Tidak sampai disitu, klub dari Malaysia yang sempat mengasakan tour ke Aceh dan Medan, sempat melirik bakat Fakhri. Hingga ia sebenarnya mendapat tawaran untuk bermain di Malaysia, namun tetap belum mendapat izin dari ayahnya.
"Perlahan mendapatkan dukungan tapi belum keluar dari Aceh dulu. Saat di Piala Soeratin ikut Aceh Utara bertemu Medan, ayah saya manajer timnya, saya tidak boleh main, alasannya saya ikut tim. Padahal umur saya masih 15 tahun dan ingin main untuk menikmati pertandingan dengan pemain seusia," kata Fakhri.
"Kemudian saya pindah ke Jakarta ikut Bina Taruna setelah ujian SMA. Saya kembali ke Aceh hanya untuk tanda tangan ijazah. Selama lima tahun saya di Bina Taruna, yang kemudian berlanjut ke klub profesional seperti Lampung Putra, Petrokimia Putra Gresik, dan PKT Bontang," lanjut pria 56 tahun tersebut.
Gelandang Jenius
Masa kejayaan Fakhri Husaini memang membuatnya menjadi bintang tidak hanya untuk PKT, namun juga Timnas Indonesia. Satu tempat di posisi gelandang terutama sebagai playmaker melekat pada dirinya.
Fakhri tidak hanya dibekali kecepatan atau kelincahan dalam dribel. Ia juga cerdik dalam memberikan operan atau penempatan posisi. Bahkan nalurinya mencetak gol juga tinggi, hingga ia pernah dijuluki gelandang yang jenius.
Ia mengaku kondisi yang membentuknya seperti itu adalah ketika selama belajar main bola di Aceh.

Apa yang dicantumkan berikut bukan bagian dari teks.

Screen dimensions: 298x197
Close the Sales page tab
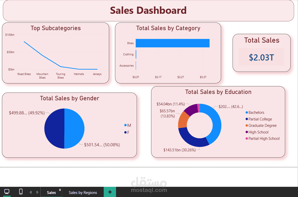click(x=60, y=190)
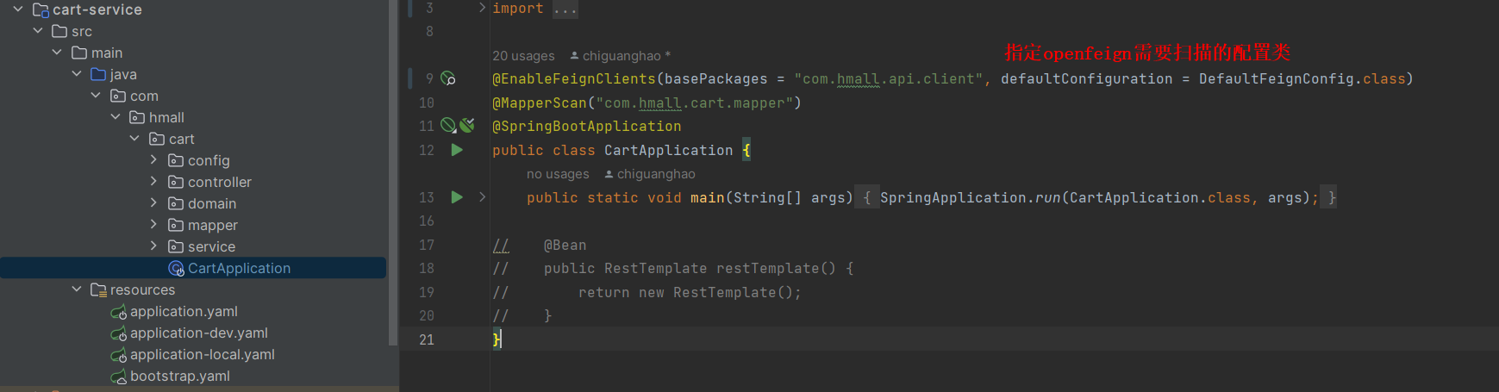Select application-local.yaml in project tree
The height and width of the screenshot is (392, 1499).
point(202,354)
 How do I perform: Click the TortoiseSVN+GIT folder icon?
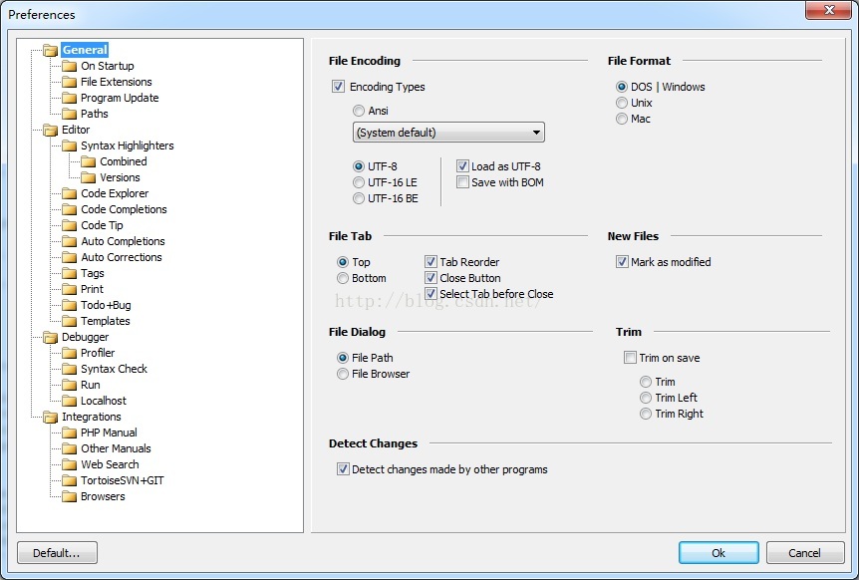pyautogui.click(x=69, y=481)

Yaitu bahwa formasi tim 4-2-4 sangat lazim di kampung halamannya dan Fakhri betul-betul ditempa sebagai gelandang yang harus bekerja keras.

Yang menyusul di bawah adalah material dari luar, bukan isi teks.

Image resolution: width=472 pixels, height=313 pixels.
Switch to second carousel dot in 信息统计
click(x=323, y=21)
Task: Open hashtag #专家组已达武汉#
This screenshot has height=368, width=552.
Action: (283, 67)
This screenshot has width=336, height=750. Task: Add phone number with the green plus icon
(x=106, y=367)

"Karena saya saling muda disuruh terus untuk kejar bola. Kondisi yang membuat kreativitas itu muncul, kalau saya salah passing atau peluang gagal saya malu untuk itu saya belajar sendiri. Latihan di rumah dengan pot-pot bunga untuk berlatih dribbling, banyak pot pecah dan membuat ibu saya sempat marah," kenangnya.
Fakhri terus berlatih dengan cara seperti itu selama di Aceh. Hingga akhirnya ia semakin berkembang ketika ke Jakarta bersama Bina Taruna. Dari skema permainan 4-2-4 ke 4-4-2 membuatnya sangat terbantu dengan gelandang lainnya.
"Saya menjadi pemain yang beruntung. Karena dilatih Ipong Silalahi di Bina Taruna, lalu oleh Risdianto di Lampung Putera, dan Ronny Pattinasarany di Petrokimia Putra. Ketiganya membawa pengaruh besar dalam mengajarkan kemampuan di sepak bola," jelas Fakhri Husaini.